#### TEXT SHOWN ####

Butterfly Dreamer

Sunday, February 7, 2010

Congrats New Orleans !




Who Dat ? You showed them , that's who. Congrats...although it was hard seeing Peyton Manning almost cry.

Thursday, February 4, 2010

A Song For You Lovies

Wednesday, February 3, 2010

Day Of Contemplation


I took the day off from work today. I just don't want to participate. I'm in a weird place today. A little sick with a sore throat and sinus , but mostly just feel a little blah about work. Lately feeling a little apathetic about my job.
It has become a stressful environment due to some new managers having taken over my project and many , many design problems from the engineering department. I can't speak to details about my job here, but it is a very technical job to sat the least.
The truth is , my heart just isn't into it anymore. It's what I am trained to do. It is what I went to college for, but it is no longer what I want.
I have changed , and my interest have changed. I find all the technical parts of my job to be tedious and stressful now. I get impatient quickly when things don't go right. It pays well and I have good benefits, and I am oh so grateful to have a good job, but.....

####

Translate this sentence from the blog text above into Spanish: "I find all the technical parts of my job to be tedious and stressful now."

#### DATA EXCERPT ####

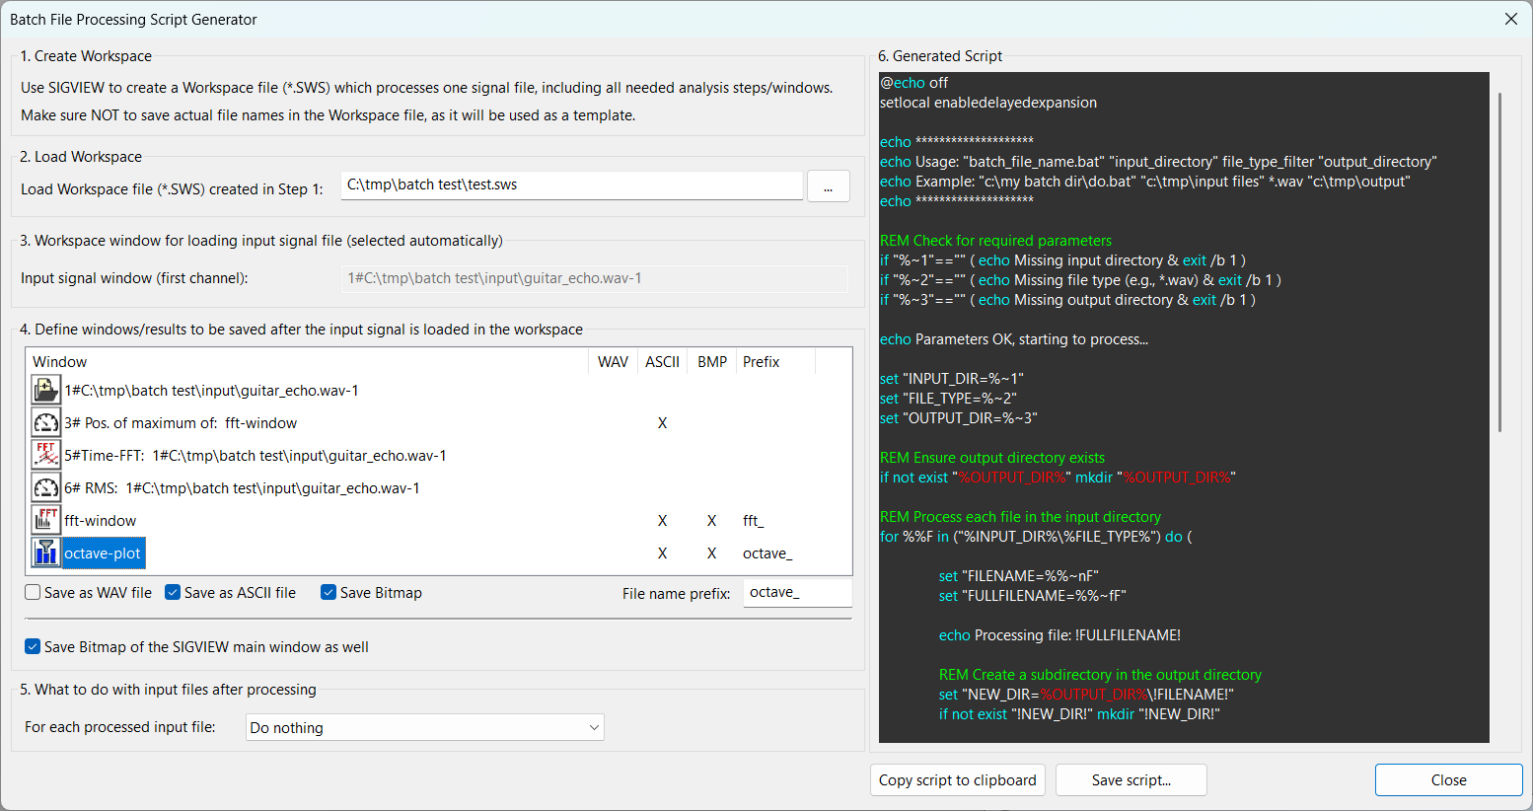Click the File name prefix input field
Viewport: 1533px width, 811px height.
796,593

####

TASK OUTPUT: Ahora encuentro que todas las partes técnicas de mi trabajo son tediosas y estresantes.